Wednesday, January 25, 2023

Tricksters. Glous'gap Stories of the Micmac Indians

Continuing on with this week of Glous'gap stories, I am really excited about today's book because it is written by two Micmac storytellers: On the Trail of Elder Brother: Glous'gap Stories of the Micmac Indians by Michael Runningwolf and Patricia Clark Smith.


Michael Runningwolf is a Micmac Algonquin who grew up in New Brunswick, Canada, and in Maine. He now lives in New Mexico where he works as a storyteller and artist; he did the illustrations for this book. Patricia Clark Smith is also Micmac, and she grew up in Massachusetts and Maine; she now teaches Native American literature at the University of New Mexico.

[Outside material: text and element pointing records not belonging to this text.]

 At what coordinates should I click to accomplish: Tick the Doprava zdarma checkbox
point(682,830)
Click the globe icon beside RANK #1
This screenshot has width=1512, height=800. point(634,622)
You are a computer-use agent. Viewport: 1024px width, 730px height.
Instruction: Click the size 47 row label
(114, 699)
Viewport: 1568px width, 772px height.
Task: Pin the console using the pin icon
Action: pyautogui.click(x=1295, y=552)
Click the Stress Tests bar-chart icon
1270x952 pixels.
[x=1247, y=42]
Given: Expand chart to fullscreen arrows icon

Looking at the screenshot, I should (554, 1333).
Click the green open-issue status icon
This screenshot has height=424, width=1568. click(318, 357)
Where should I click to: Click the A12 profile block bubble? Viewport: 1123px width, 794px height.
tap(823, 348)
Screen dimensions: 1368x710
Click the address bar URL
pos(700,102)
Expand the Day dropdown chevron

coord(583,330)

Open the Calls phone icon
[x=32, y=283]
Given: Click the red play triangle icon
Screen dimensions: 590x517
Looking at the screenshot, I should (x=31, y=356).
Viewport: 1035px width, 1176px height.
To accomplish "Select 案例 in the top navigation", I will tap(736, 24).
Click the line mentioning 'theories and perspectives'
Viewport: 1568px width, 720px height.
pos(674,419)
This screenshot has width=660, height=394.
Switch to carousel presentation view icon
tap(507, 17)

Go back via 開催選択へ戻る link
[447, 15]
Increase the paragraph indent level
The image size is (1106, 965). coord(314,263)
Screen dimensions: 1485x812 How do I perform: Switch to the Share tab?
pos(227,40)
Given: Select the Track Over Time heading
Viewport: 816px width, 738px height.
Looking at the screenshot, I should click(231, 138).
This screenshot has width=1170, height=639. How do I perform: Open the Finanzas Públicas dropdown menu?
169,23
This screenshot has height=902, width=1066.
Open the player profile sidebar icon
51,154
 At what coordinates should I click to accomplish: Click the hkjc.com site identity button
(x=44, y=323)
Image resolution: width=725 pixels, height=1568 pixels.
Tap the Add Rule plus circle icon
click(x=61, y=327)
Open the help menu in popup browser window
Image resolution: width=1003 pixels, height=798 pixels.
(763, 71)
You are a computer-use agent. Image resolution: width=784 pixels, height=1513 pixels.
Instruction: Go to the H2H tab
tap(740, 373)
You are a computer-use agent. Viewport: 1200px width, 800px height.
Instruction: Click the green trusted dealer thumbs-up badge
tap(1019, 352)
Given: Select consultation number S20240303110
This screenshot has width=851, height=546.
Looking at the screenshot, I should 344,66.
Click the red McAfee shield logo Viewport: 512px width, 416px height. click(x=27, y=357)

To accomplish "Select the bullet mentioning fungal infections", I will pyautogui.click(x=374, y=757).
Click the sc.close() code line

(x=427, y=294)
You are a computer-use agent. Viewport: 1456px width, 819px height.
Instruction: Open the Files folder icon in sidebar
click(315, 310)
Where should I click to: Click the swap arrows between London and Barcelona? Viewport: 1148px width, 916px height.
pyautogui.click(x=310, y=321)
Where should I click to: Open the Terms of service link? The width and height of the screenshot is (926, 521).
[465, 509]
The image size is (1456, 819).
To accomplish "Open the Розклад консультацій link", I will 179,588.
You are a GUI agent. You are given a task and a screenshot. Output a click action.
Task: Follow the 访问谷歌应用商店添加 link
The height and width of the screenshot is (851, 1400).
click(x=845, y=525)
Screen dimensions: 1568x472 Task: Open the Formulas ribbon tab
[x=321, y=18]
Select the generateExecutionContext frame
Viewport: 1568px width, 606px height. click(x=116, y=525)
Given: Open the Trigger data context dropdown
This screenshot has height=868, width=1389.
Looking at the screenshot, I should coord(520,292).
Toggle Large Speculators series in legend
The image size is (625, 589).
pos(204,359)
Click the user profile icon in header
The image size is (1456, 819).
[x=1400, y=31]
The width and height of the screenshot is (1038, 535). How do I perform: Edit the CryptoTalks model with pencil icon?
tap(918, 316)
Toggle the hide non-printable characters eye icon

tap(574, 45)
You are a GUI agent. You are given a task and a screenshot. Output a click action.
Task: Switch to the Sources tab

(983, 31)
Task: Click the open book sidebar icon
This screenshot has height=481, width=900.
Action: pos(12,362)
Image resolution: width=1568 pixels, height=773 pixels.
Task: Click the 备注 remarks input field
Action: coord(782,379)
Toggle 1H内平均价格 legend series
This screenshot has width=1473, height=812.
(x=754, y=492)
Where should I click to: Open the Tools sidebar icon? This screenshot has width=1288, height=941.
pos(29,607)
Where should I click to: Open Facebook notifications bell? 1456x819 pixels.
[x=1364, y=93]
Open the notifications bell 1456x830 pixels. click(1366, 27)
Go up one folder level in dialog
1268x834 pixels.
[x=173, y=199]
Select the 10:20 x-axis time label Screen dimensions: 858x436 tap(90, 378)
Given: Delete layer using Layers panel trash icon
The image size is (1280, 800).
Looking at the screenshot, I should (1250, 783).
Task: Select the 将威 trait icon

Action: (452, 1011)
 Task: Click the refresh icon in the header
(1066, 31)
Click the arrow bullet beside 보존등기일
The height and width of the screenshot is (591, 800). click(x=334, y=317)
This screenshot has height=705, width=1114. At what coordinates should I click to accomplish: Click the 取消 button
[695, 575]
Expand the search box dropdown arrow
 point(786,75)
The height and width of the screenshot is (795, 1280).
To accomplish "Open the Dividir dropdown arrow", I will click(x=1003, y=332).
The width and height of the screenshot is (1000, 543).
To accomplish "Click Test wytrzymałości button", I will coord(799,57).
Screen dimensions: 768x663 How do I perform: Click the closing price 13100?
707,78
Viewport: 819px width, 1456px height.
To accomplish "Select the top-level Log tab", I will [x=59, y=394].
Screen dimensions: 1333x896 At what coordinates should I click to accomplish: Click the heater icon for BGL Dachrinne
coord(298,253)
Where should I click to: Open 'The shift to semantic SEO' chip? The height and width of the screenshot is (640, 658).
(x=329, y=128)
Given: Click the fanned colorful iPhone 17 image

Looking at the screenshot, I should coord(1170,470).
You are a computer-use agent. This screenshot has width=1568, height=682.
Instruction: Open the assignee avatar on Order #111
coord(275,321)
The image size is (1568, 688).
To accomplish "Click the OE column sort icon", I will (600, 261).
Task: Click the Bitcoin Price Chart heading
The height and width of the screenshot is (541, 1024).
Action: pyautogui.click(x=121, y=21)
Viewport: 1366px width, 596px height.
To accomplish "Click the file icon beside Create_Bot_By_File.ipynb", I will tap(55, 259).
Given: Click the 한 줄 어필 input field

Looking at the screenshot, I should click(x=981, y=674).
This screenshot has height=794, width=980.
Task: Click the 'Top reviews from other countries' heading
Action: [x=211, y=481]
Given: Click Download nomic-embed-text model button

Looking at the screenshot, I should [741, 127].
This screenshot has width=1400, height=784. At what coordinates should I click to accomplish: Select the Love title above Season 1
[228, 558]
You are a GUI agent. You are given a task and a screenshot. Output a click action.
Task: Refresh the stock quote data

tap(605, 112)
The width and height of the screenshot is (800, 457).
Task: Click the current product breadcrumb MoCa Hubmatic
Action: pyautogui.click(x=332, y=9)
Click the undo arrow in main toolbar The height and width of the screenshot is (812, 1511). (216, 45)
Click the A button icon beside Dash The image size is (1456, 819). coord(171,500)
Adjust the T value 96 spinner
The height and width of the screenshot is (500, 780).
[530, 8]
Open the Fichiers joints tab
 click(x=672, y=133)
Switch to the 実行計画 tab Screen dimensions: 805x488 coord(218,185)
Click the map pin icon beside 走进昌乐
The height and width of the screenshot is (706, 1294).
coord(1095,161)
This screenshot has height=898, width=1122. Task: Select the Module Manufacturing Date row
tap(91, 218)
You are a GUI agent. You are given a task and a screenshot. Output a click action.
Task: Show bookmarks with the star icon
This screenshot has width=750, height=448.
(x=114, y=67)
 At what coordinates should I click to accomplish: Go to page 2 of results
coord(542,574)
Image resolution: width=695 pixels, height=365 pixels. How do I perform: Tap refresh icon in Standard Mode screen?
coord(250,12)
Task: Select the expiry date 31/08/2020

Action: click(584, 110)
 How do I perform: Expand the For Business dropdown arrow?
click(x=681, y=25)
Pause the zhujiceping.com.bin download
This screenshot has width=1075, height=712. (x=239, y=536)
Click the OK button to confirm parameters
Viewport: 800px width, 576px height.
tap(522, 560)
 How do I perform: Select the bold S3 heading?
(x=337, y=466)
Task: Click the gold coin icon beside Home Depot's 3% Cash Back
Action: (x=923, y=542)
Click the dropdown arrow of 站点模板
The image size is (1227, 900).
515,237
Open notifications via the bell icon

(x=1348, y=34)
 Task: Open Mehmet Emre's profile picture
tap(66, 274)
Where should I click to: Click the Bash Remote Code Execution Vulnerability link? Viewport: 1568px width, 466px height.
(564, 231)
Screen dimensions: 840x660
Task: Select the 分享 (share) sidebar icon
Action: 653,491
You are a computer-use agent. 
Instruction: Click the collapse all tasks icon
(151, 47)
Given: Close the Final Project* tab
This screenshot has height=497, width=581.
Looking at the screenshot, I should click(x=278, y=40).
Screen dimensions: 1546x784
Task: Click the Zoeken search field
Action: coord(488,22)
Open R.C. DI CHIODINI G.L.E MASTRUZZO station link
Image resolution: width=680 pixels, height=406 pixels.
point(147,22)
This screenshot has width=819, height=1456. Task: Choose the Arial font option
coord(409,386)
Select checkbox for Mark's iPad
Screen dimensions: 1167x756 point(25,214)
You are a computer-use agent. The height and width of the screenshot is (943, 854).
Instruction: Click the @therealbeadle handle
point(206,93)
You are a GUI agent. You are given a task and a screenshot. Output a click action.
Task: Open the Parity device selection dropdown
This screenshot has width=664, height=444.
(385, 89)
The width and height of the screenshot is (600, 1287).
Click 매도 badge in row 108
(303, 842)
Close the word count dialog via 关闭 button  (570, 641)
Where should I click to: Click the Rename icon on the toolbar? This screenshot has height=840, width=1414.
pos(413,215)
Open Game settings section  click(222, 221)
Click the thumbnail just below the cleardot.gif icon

Michael Runningwolf's illustrations are beautiful; here is the illustration for the story of Glous'gap and Grandfather Turtle:


The introduction to the book explains some basic elements of Micmac culture and tradition, along with the hero they call Glous'gap, and also ""Elder Brother." As they describe Glous'gap, "he is our spiritual teacher, the ultimate warrior, medicine-person, and occasional trickster. Some say he is a spirit; others think he is human. In any case, the things Glous'gap says and does are models for the way our people approach life." They acknowledge the contributions made by non-Native anthropologists and other scholars who have studied these stories, but "as far as we know, ours is the only book of traditional Micmac stories that have been retold and written down by two Micmac authors."

I was so glad to find this book at the Archive, and if you are interested in learning more about Micmac storytelling traditions, see this online exhibit: The Geography of Mi'kmaq Folklore.


And, of course, the Micmac storytelling tradition extends far beyond the stories of Glous'gap... but his stories are a great way to get started!